Each year, we invest about $14 million into the delivery of health services for Aboriginal people.
Improving the health of Aboriginal Western Australians is a critical concern for WA Primary Health Alliance.
We are listening to local communities to understand who they are, the unique health needs they have and the ways in which their world is changing.
WA is home to over 69,000 Aboriginal people, with 27,278 living in the metropolitan area and 41,970 living in regional and remote areas.
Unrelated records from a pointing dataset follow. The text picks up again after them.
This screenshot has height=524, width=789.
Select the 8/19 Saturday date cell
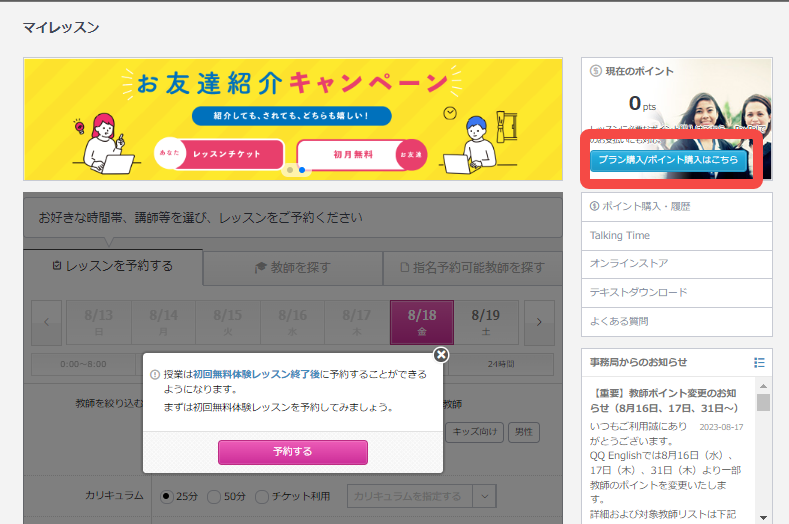coord(486,321)
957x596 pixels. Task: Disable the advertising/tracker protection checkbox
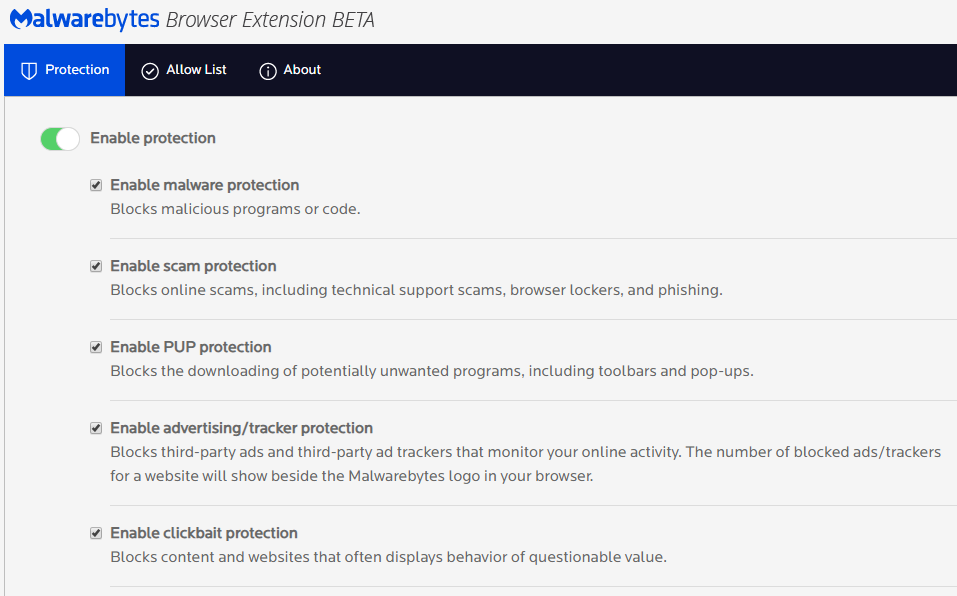coord(96,428)

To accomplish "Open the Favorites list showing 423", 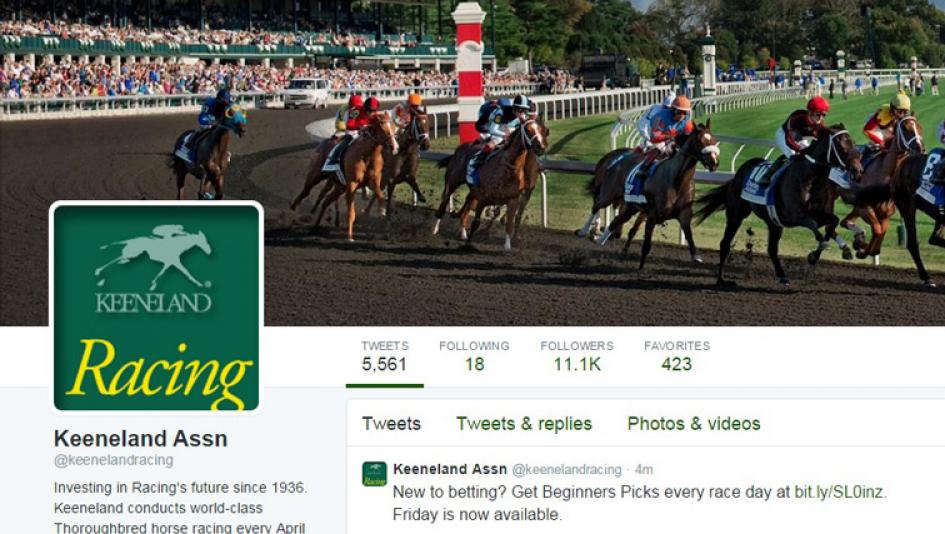I will (x=677, y=356).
We are investing in programs and services that are culturally appropriate for the local Aboriginal communities and consider the unique needs they have.
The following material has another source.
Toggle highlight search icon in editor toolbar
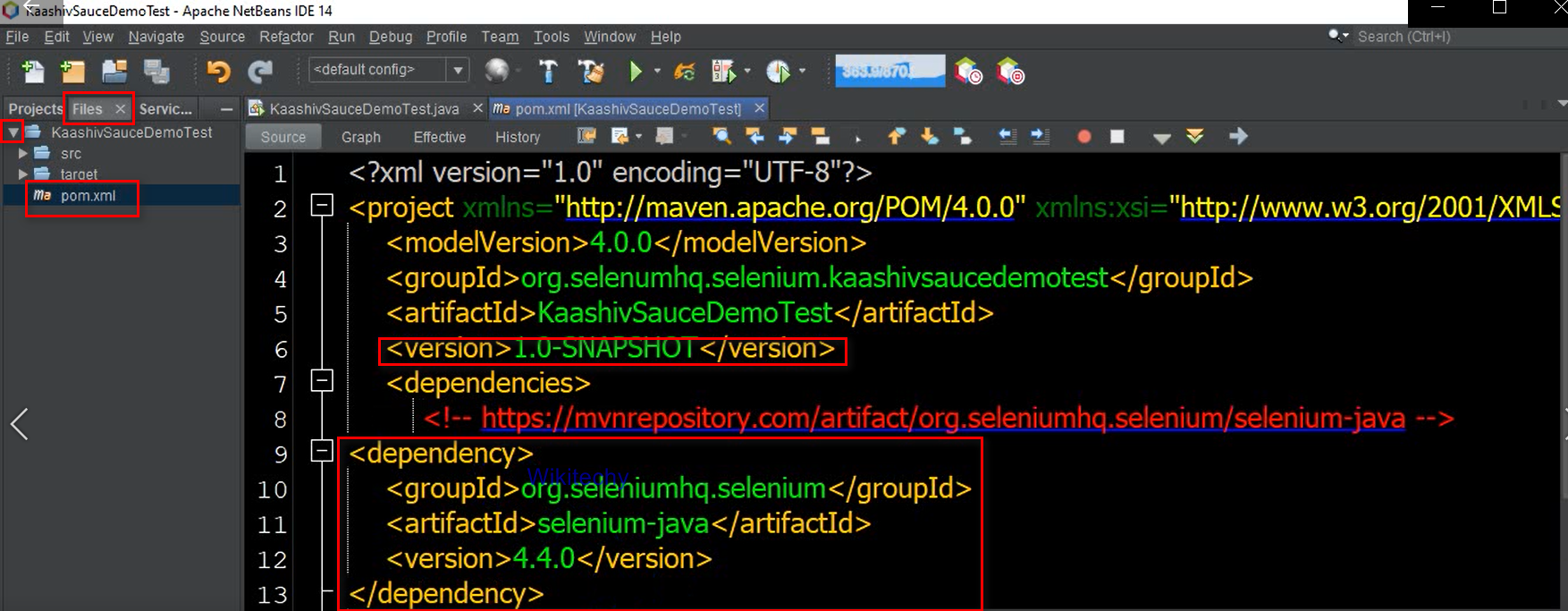The height and width of the screenshot is (611, 1568). [820, 136]
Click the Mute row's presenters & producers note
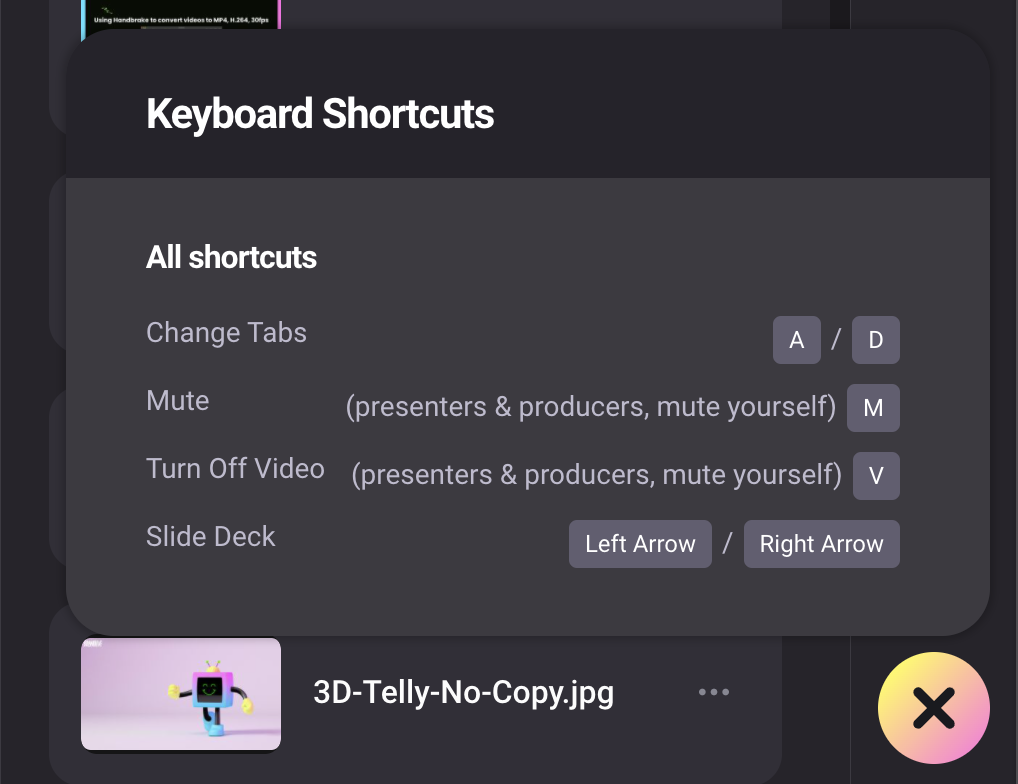This screenshot has width=1018, height=784. tap(590, 408)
These initiatives cover health concerns relating to:
- Chronic condition management
- Building cultural competency of general practice
- Mental health
- Alcohol and other drugs
- Suicide prevention
Our flagship Integrated Team Care (ITC) program helps Aboriginal people to better coordinate the management of their chronic condition and improve their access to support and other services.
Main functions of ITC
- For patients and health professionals to work collaboratively in the provision of culturally appropriate care
- To provide funding where appropriate for the provision of specialist and allied health services.
Referral into the ITC program requires the GP to complete a referral and forward it to the appropriate ITC provider along with the care plan for an Aboriginal person’s long-term condition.
- Integrated Team Care GP referral form [rtf]
- Integrated Team Care GP referral form [pdf]
- Integrated Team Care GP referral form [interactive pdf]
Health professionals can access more clinical support information on HealthPathways
Other key information
We work closely and collaboratively with Aboriginal Community Controlled Health Organisations, and our commissioned service providers, resulting in initiatives such as the Integrated Team Care: Country to City report which identified 14 recommendations to improve the experience of, and health outcomes, for Aboriginal people when travelling for treatment.
We also have a Reconciliation Action Plan that guides our work to deliver better health outcomes for those most in need.
Good health is our greatest common asset; poor health our greatest social risk. By addressing inequitable access and investing in leading local care, we shape, strengthen and sustain a health system fit for the future and culturally responsive.